Consigne: Recopiez sans rien changer le passage de l'extrait qui commence par « À chaque fois » et se poursuit jusqu'à « quotidienne du Mississipi. » inclus.

Extrait choisi:
▶
À chaque fois qu’on ouvre ce roman, on se retrouve propulsé dans les années 60 à Jackson et l’on peut sentir la chaleur moite et la tension quotidienne du Mississipi.

Sans tomber dans le pathos, Kathryn Stockett livre une histoire qui se chante à trois voix à la fois authentiques et émouvantes…et parfois même, drôle.

samedi 10 septembre 2011

Rosa Candida


Rosa Candida de Audur Ava Ólafsdóttir
Éditions Zulma

Arnljotur est un jeune homme de 22 ans qui essaie de faire le deuil de sa mère récemment décédé dans un accident de voiture. Entre elle et Arnljotur existait un lien : le jardin et la serre où elle cultivait une variété rare de Rosa candida à huit pétales. C'est là qu'une nuit il a aimé Anna et l'a mise enceinte. Quelques boutures de rose dans son sac, il va les paysages crépusculaires de l'Islande pour gagner un monastère afin de redonner vie à sa roseraie légendaire. Ce projet un moyen de prendre le large, de couper les liens serrés qu'il entretient avec son père octogénaire et son frère jumeau, autiste.
Son voyage initiatique va lui faire goûter aux joies de la vie, lui faire prendre conscience de son corps, de son être et de son entourage. Candide moderne, il va découvre la vie, aidé de personnages insolites tel que frère Thomas, un moine cinéphile ou Rosa Sol sa fille qu’il ne connaît pas et qu’il va voir débarquer au monastère.
◀
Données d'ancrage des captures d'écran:
▶
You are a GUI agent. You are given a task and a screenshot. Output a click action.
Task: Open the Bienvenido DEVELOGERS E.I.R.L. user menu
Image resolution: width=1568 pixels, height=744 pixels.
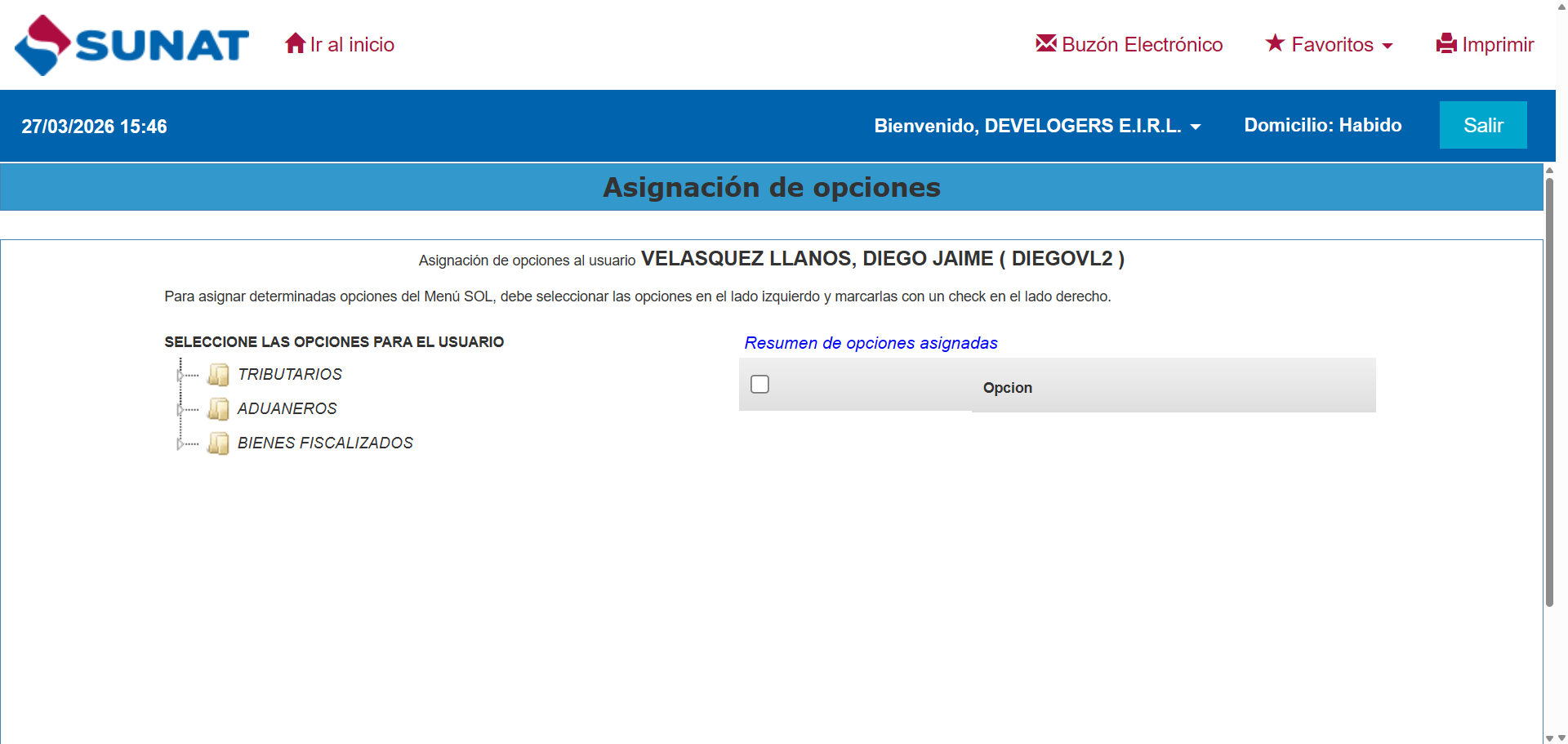point(1036,126)
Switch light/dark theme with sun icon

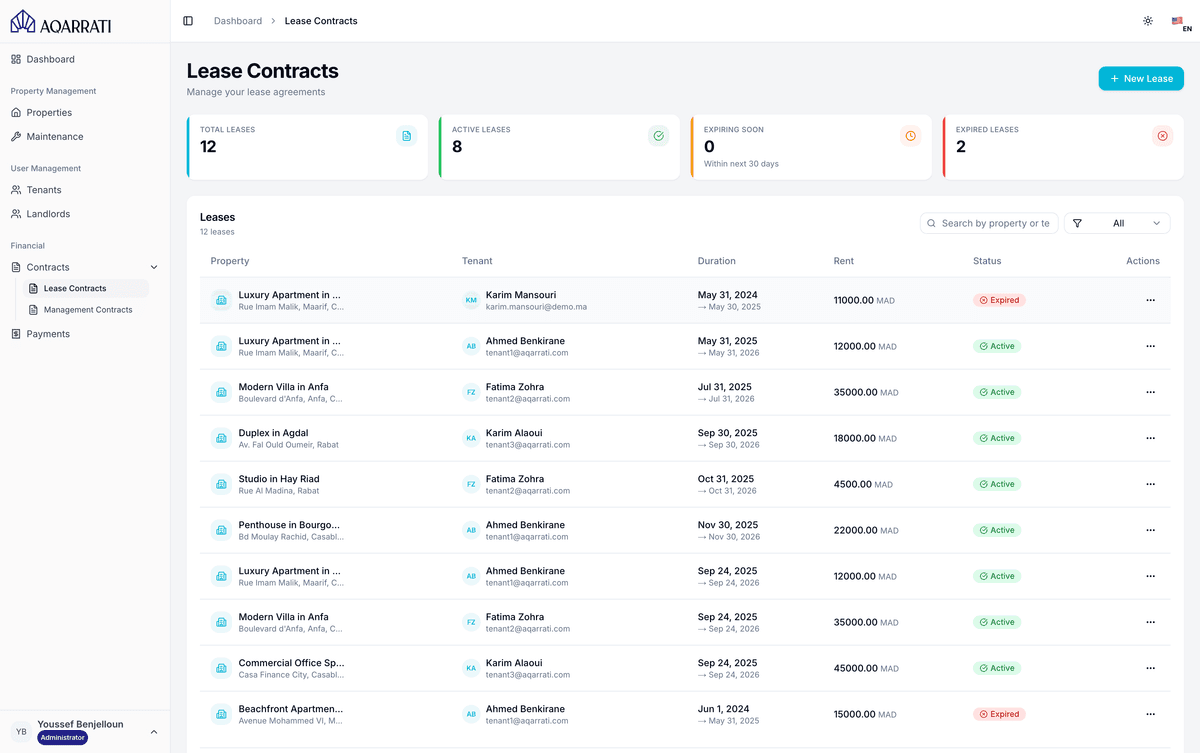[x=1147, y=21]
◀
Corrigé:
À chaque fois qu’on ouvre ce roman, on se retrouve propulsé dans les années 60 à Jackson et l’on peut sentir la chaleur moite et la tension quotidienne du Mississipi.